The player begins the game in the role of John Holton, son of Father Randolph Holton, a priest who has recently gone missing. As you progress through the story, you are able to play through the past as Randolph as well. It should go without saying that you should be prepared for a lot of reading; everything in the story, and the clues you will need to find, are all in the text.
There is no pixel-hunting, rather you’re given a context-sensitive multiple-choice menu whenever there is something you can interact with . Movement is done with the compass, and any direction you can move in is highlighted in red. In order to have an item available for use, you must select it in your backpack, and then it will appear below the compass. You also have access to a map (although it is not of the fast-travel variety) and your journal, which records documents of interest along the way.

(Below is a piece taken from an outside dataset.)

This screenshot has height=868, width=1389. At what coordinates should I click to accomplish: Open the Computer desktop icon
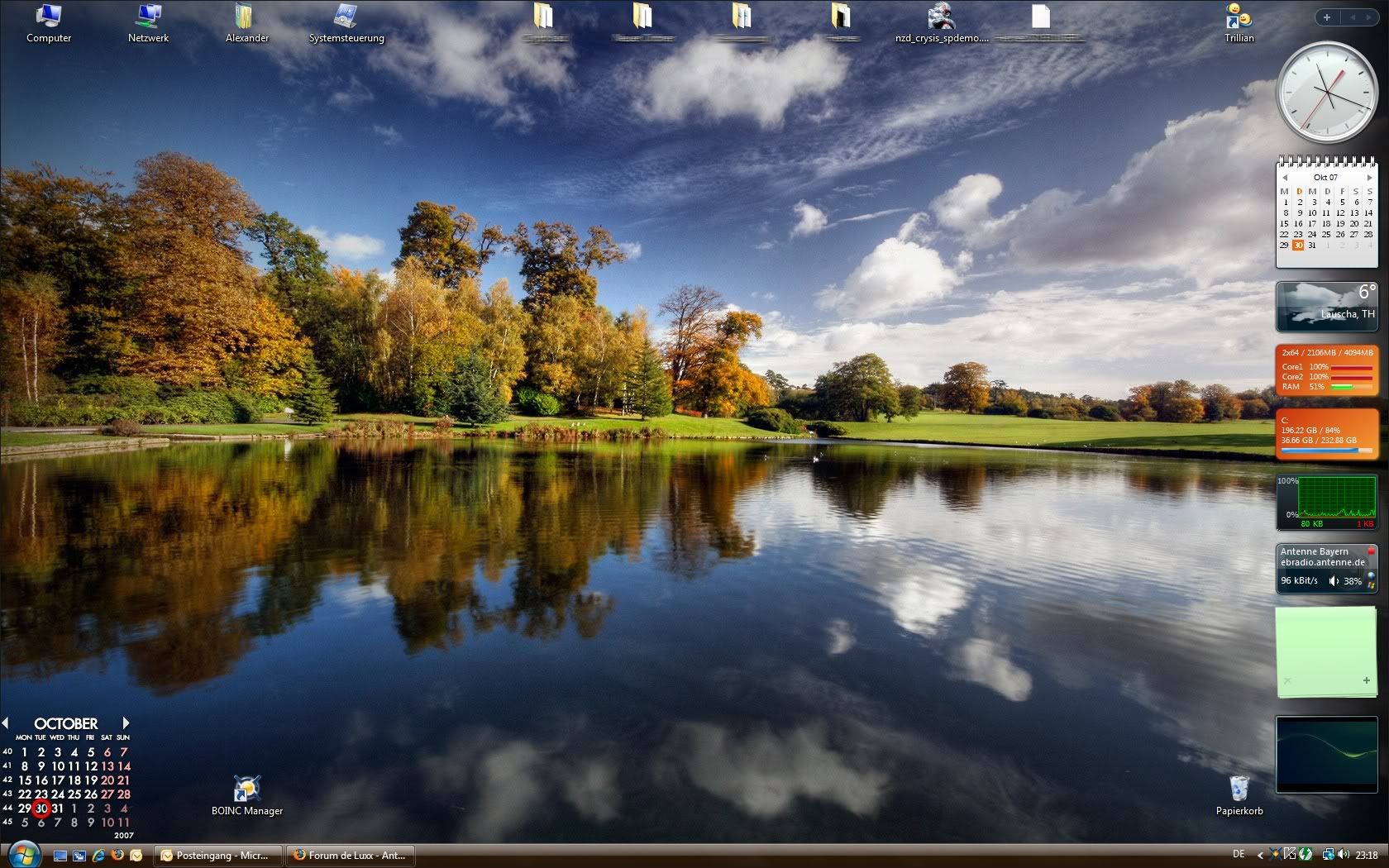coord(48,17)
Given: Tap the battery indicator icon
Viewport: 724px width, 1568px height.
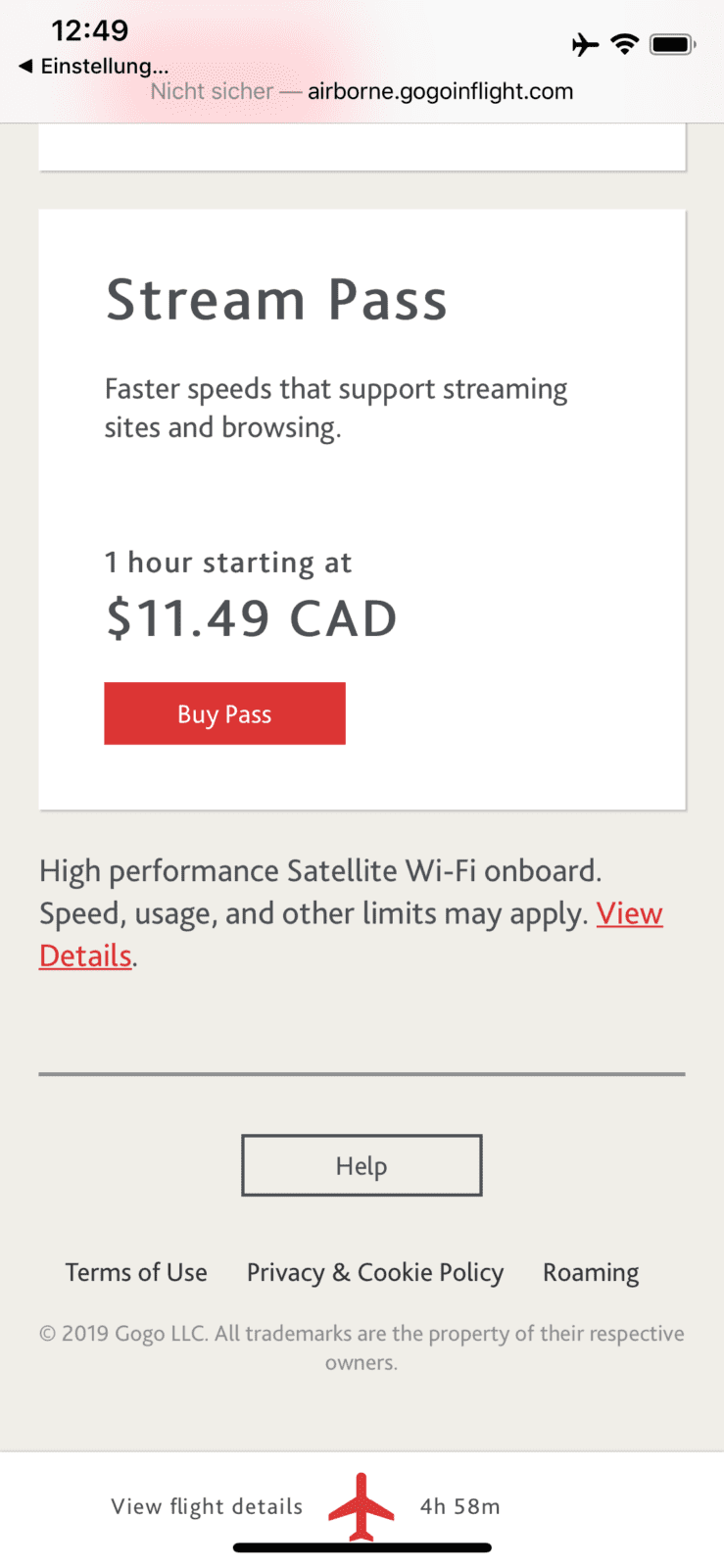Looking at the screenshot, I should click(672, 44).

As someone who has little experience with visual novels, I struggled somewhat with figuring out how everything worked, and was perhaps more frustrated than I should have been with locked objects and doors. The developers have provided a full walkthrough – personally, I don’t like to use a walkthrough, preferring to mostly figure things out myself, but I also believe that they are invaluable for keeping me interested in a game when the adventure game logic just fails me, which it inevitably does in most games. You also have the choice whether to turn objectives on or off – it’s not quite a full fledged hint system, but it can help when you’re just not sure what the next step is.
I love that Lifestream: A Haunting Text adventure is available for mobile devices – it seems like it would be particularly well suited for tablet play – but that the developers decided to make it available for PC as well at the same price point. Overall, I was charmed by the game, and purchased at full price without regret. I’d recommend this title for anyone interested in mysteries, visual novels, or adventure games – it really does feel very well put together for a low price point title.